Exercises to complete:
a) In the listing, reproduce verbatim every line from the one containing "Click the link icon beside Layer Height" through the end of the listing, both ends included, and omit the pictures.
b) Pick up the text on the Society's opposition to the costs motion and extend it from its final sentence.

Document segment:

The Society’s Position
[52] The Society requests that costs should be denied as its statutory duties and obligations were met. The Society claims that there was no sub-standard conduct or lack of conduct by the Society in its handling of the S. file that would require a costs award to attempt to repair defective investigatory conduct.
[53] The Society argues that the children’s parents had a full opportunity to immediately protest the Society’s so called sub-standard investigation. The Society noted that although it is rare for parents to argue against the Society on a first Apprehension Application, the parents in this case did that on June 11, 2013 on the care and custody motion. The children had been apprehended on June 6, 2013. They also filed a response to the Society’s materials for that date.
[54] I am reproducing part of the Society’s factum to highlight its answer to the motion for costs. I will deal with the oral arguments advanced by the Society at the hearing in my decision.
[55] The Society’s counsel points out that Justice Kane heard the motion and ruled on it on June 12, 2013. Justice Kane found that “the Society had placed sufficient evidence before the court to establish that the 3 boys were at risk of emotional and or physical harm in the care of their parents.” Further, Justice Kane found that “[t]he emotional harm is aiding or permitting these boys to be involved in criminal activity. The risk of physical harm to these boys is the possibility they will be injured during or as a result of such activity and possibly convicted of a criminal offence at their young age.” He also added that “there is sufficient evidence to support a possible connection between the mother and the theft activity of the boys. Direction no longer exists in the home.”
[56] On June 13, 2013, the parents confirmed that they had made bad choices when they were younger. K.S. indicated that he stole when he was young. R.S. also indicated that she had also stolen in the past. K.S. admitted that he had a criminal record.
[57] Following the children’s placement in CAS care, the Society was informed that Z.S. had missed 31 days of school that year.
[58] On July 15, 2013, Micheline Cayer from the CAS, the contact with the Ottawa Police Services, advised that she had not yet received the requested police records as per the warrant signed on June 6, 2013. Ms. Cayer contacted the Ottawa Police and she was informed that the Ottawa Police had over 40 reports regarding R.S. and that it would take them some time to vet.
[59] On July 17, 2013, the Society received seven (7) reports of a possible forty (40). The Society received reports of domestic disturbance which took place in August 2011, an assault call in March 2011, traffic suspension and traffic complaints in March 2009. The report of April 3, 2013, pertained to a complaint for threats and harassment made by R.S. towards a third party. R.S. was informed that if one more complaint was made to the Police regarding threats and or intimidation made by her she would likely face criminal charges.
[60] By August 7, 2013, the Society had not yet received the missing police reports despite repeatedly asking for them.
[61] Prior to the apprehension of the S. children:
(a) K.B.S. has been charged for breaking and entering in his school, mischief and possession of stolen property. He went to court on June 24, 2013 and he refused to go into a diversion program at the time.
(b) He has since reconsidered and just recently completed a diversion program. As a result, the criminal charges against him have been withdrawn.
(c) N.S. was also being charged with breaking and entering in his school, theft and mischief under $5,000 dollars. He completed a diversion program and the criminal charges pending against him were withdrawn.
(d) Z.S. was also charged with breaking and entering at F[…] School, theft and mischief under $5,000 dollars. He completed a diversion program and the criminal charges against him were withdrawn.
[62] The above events warranted action to protect the children if the Society was to fulfill its mandate.

Listed entries:
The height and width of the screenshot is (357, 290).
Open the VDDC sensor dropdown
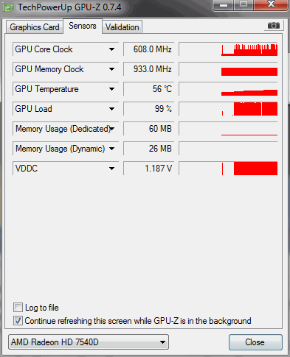click(111, 169)
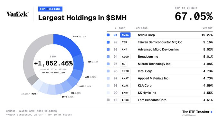Screen dimensions: 219x120
Task: Select the NVDA ticker badge
Action: coord(125,35)
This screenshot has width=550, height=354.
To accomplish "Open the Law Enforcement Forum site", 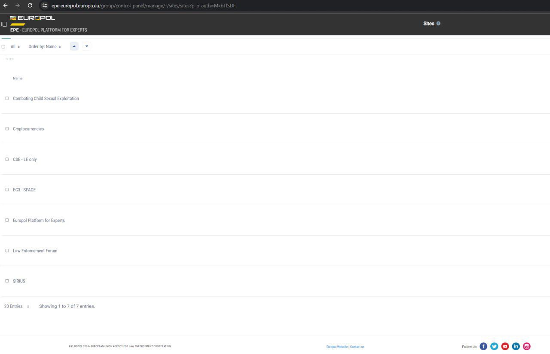I will coord(35,251).
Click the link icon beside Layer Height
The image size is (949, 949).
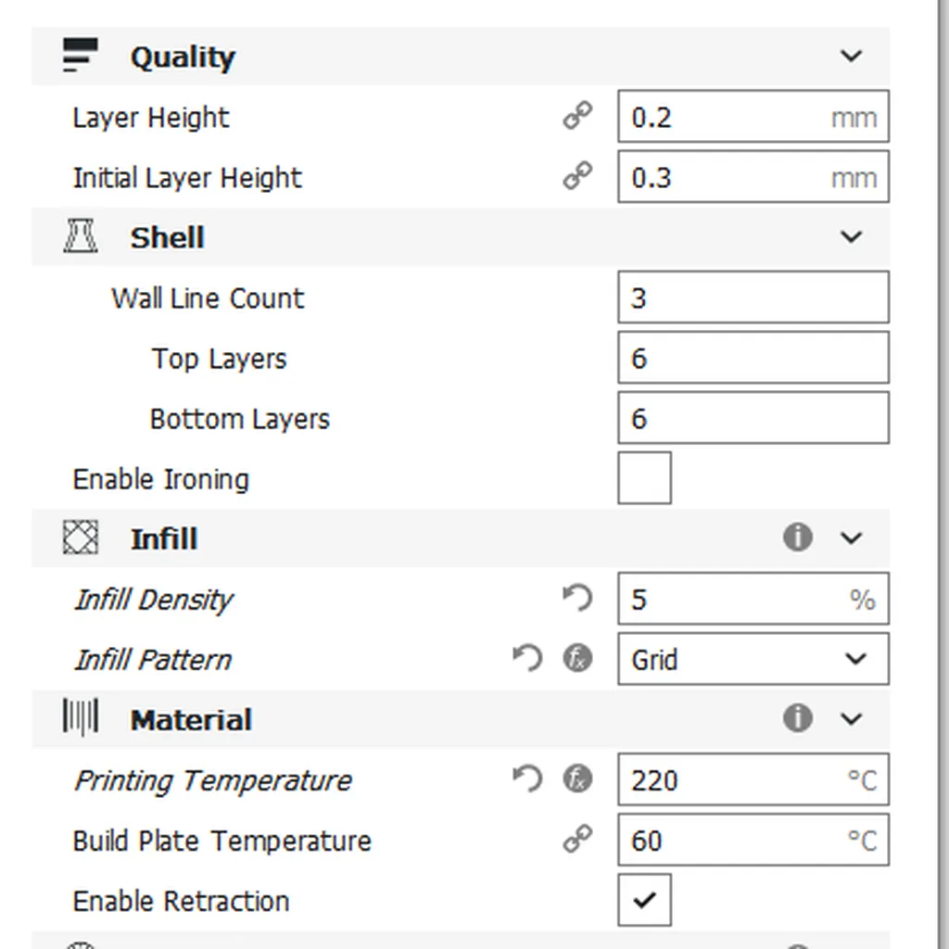[577, 117]
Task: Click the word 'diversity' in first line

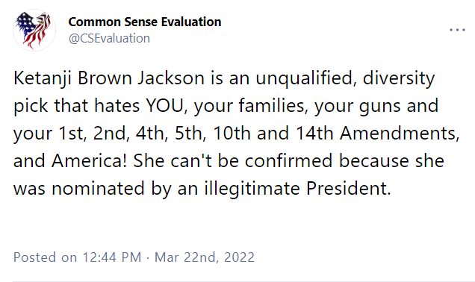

Answers for this exercise:
a)
Click the link icon beside Layer Height
The image size is (949, 949).
[577, 117]
Task: Click the word 'diversity' in first line

b)
[63] On July 18, 2013, the Society received the criminal record of K.S. which indicates that he was convicted of mischief; fail to comply with recognizance in 1994. In 1997 he was convicted of theft, fail to comply with recognizance. In 1999 he was charged with attempted robbery. He got an 18 month conditional sentence plus probation for two years. That information had been requested by the Society prior to the apprehension.
[64] On August 8, 2013, R.S. advised that the charge of possession of stolen goods laid against her had been withdrawn as she also completed a diversion program which consisted of attending one education session at Elisabeth Fry and that she was going to see a counsellor there.
[65] On August 9, 2013, Constable Carr of the Ottawa Police advised that R.S. was no longer under investigation and that her charge of possession of stolen property was withdrawn as she participated in the diversion program.
[66] The social worker assigned to the S. file was told by Constable Carr that the Ottawa Police continued to have concerns regarding this family because of a long history of involvement with the Ottawa police. She indicated that in 2006, three charges for theft were laid against R.S. In 2009 and 2012, the Ottawa police were involved again with R.S. in relation to fraud allegations. There was also another involvement in 2013 pertaining to theft. No charges were laid in relation to the last three involvements.
[67] Following the apprehension, the parents advised the Society that they were committed to following the Society’s expectations in order to have the children returned to their care.
[68] R.S. and K.S. agreed to see Hélène Renaud for counselling. R.S. also agreed to see Mrs. Delic. The worker also recommended that they obtain services through the Family Service Centre for services in the home to help them with the family routine. The parents signed consents allowing the Society to connect with their service providers.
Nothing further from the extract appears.